(Records shown)
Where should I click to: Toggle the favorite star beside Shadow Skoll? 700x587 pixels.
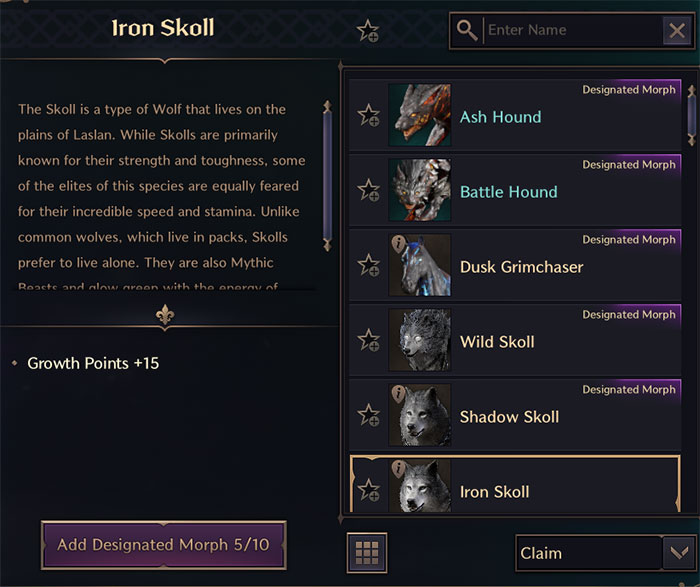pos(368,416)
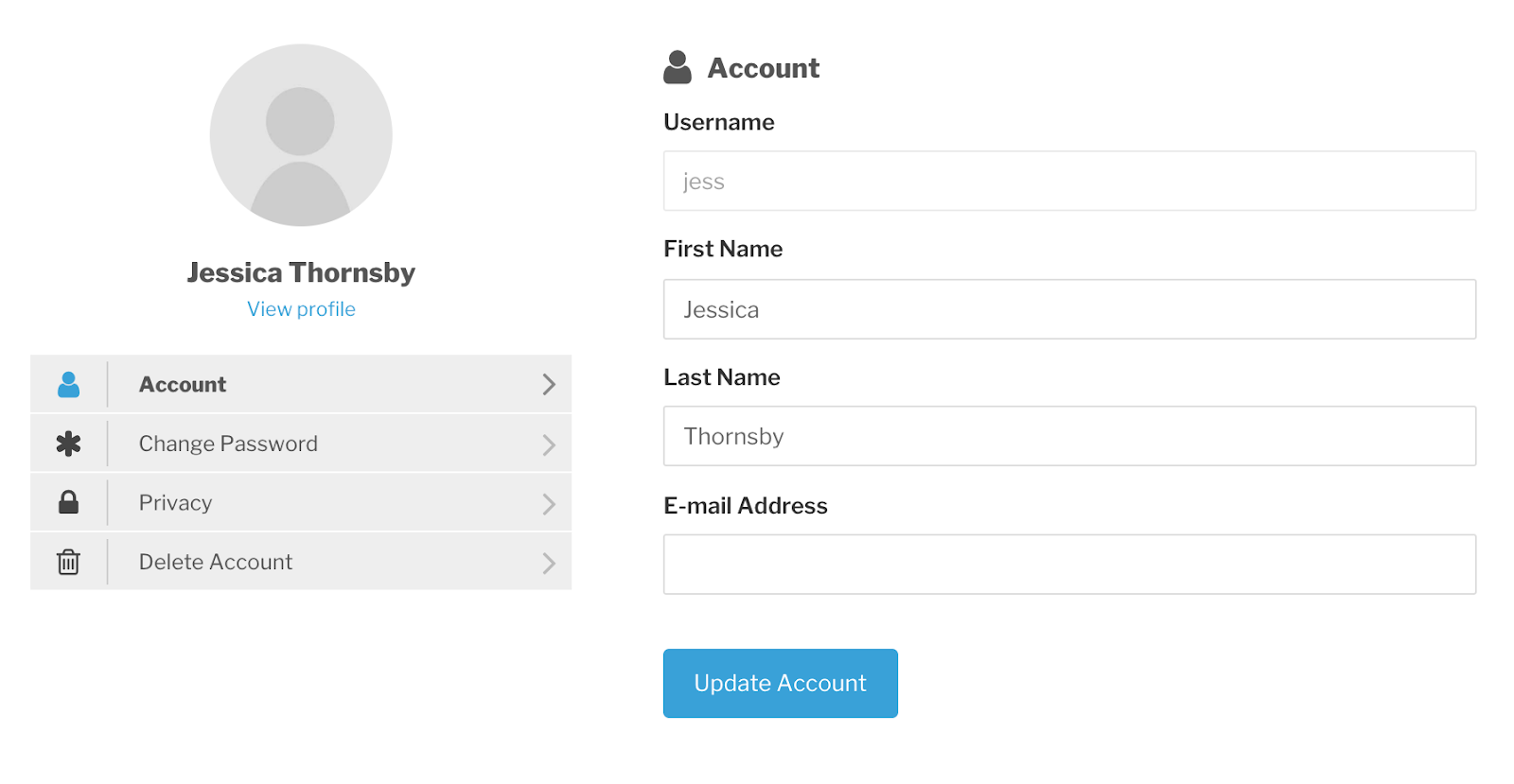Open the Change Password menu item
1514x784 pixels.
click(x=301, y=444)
(End Records shown)
An exact copy of all the entries above is required, with every picture left out.

§ Answer to this exercise:
Where should I click to: Toggle the favorite star beside Shadow Skoll? 700x587 pixels.
pos(368,416)
Open the Change Password menu item
1514x784 pixels.
click(x=301, y=444)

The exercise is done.